● BRIEF:
Once you reach the line holding "Апрель 2017 (60, 1623)", write out that line and every later one exactly, ending with the last line of the data; write nothing else.

● EXERCISE DATA:
☆ ☆ ☆ ☆
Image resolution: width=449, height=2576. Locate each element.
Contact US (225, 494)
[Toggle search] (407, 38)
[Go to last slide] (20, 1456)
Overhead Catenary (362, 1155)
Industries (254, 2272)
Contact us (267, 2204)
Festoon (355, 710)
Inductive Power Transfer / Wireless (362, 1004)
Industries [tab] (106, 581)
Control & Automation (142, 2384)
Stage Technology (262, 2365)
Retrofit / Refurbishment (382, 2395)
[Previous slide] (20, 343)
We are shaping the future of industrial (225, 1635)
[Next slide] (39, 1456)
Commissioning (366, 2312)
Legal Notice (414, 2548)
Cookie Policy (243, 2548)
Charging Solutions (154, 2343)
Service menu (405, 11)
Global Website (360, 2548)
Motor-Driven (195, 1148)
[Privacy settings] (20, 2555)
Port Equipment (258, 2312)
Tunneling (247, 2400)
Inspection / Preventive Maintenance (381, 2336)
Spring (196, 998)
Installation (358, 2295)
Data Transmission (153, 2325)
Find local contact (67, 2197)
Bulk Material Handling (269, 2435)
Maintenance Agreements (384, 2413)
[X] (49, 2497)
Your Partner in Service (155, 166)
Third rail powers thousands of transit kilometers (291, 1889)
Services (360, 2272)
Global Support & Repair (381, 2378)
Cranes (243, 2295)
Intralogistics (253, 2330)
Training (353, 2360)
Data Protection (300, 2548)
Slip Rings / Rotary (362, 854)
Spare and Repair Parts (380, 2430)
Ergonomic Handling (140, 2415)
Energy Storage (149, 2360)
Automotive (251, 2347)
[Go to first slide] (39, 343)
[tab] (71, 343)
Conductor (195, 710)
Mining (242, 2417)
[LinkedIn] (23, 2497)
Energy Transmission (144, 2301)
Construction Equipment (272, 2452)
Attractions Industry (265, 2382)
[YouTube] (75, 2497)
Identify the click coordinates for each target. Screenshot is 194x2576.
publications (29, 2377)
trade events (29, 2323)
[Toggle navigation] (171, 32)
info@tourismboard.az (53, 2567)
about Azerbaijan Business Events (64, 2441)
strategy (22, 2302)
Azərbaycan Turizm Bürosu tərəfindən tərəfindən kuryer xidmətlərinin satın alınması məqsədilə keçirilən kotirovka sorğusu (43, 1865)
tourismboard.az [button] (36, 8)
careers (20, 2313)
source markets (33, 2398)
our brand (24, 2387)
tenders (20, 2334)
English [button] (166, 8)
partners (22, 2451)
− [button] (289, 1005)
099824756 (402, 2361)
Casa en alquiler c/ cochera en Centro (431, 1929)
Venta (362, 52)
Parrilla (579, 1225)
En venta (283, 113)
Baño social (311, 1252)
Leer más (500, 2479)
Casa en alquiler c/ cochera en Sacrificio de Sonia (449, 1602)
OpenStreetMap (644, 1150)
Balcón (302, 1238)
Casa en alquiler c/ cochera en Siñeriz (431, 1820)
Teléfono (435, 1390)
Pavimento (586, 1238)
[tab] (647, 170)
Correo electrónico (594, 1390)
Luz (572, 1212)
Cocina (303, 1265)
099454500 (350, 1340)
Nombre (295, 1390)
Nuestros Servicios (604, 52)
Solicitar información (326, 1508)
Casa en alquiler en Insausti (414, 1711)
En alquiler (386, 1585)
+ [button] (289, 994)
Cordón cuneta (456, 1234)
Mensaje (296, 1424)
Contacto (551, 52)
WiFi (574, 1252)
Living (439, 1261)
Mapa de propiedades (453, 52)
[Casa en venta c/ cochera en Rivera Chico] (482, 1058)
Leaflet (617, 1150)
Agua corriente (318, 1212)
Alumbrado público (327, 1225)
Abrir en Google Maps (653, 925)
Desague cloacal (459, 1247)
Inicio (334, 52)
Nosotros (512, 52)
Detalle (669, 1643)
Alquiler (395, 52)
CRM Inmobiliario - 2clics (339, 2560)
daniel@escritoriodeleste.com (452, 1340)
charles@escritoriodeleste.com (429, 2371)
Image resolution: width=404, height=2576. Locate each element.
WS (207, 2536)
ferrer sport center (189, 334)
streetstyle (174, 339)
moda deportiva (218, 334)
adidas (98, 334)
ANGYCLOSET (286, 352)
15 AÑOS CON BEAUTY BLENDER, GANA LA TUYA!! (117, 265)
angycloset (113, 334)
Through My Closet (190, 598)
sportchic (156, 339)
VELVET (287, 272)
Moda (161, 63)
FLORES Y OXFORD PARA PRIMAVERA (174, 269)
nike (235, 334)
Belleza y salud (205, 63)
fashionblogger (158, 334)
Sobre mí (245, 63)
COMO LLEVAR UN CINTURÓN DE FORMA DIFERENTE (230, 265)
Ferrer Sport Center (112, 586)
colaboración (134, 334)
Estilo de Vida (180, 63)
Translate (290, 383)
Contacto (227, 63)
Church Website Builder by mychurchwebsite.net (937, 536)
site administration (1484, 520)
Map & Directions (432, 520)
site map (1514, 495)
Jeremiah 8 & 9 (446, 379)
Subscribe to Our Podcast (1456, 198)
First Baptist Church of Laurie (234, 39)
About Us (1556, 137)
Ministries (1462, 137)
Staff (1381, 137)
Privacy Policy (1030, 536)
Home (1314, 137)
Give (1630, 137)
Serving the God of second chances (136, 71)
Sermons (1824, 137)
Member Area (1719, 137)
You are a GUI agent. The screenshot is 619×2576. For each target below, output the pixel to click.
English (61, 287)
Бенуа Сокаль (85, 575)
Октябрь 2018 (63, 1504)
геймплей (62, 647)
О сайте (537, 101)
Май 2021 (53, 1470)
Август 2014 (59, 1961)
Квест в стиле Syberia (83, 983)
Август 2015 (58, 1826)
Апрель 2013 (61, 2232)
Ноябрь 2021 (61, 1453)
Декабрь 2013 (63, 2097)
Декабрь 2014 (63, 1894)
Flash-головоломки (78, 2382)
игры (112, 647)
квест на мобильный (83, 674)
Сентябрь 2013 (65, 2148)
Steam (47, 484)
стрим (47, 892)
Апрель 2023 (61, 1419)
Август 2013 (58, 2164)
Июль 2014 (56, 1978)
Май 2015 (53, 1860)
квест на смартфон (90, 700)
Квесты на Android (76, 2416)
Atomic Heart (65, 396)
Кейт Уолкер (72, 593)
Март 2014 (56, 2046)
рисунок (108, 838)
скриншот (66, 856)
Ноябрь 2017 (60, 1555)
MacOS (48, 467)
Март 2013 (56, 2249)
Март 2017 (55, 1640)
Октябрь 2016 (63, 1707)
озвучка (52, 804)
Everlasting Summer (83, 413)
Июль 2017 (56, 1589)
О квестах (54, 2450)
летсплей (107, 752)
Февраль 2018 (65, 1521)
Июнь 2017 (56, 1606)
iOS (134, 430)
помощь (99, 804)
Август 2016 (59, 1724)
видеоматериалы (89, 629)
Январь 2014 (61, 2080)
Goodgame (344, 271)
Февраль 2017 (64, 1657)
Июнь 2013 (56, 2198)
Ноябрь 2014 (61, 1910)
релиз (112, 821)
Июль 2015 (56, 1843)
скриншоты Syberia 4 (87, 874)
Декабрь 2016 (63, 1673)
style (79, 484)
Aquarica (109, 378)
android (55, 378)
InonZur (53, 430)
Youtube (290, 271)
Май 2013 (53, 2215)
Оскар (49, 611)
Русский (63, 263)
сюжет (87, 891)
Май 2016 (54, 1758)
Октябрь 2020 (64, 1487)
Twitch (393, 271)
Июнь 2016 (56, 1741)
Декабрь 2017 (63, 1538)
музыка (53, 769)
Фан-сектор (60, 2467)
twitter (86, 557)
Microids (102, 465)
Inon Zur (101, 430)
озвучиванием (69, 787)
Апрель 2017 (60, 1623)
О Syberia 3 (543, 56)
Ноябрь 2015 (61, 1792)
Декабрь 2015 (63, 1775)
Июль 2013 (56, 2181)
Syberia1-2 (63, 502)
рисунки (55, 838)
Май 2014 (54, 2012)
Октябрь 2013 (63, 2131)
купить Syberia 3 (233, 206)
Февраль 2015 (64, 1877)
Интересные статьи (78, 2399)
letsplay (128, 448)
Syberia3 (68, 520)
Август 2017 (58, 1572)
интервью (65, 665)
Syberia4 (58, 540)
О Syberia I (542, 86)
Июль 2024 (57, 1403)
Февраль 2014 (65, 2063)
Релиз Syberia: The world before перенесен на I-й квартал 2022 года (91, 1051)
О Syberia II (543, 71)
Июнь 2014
☆ ☆ ☆ ☆
● OUTPUT BELOW:
Апрель 2017 (60, 1623)
О Syberia 3 (543, 56)
Ноябрь 2015 (61, 1792)
Декабрь 2015 (63, 1775)
Июль 2013 (56, 2181)
Syberia1-2 (63, 502)
рисунки (55, 838)
Май 2014 (54, 2012)
Октябрь 2013 (63, 2131)
купить Syberia 3 (233, 206)
Февраль 2015 (64, 1877)
Интересные статьи (78, 2399)
letsplay (128, 448)
Syberia3 (68, 520)
Август 2017 (58, 1572)
интервью (65, 665)
Syberia4 (58, 540)
О Syberia I (542, 86)
Июль 2024 (57, 1403)
Февраль 2014 (65, 2063)
Релиз Syberia: The world before перенесен на I-й квартал 2022 года (91, 1051)
О Syberia II (543, 71)
Июнь 2014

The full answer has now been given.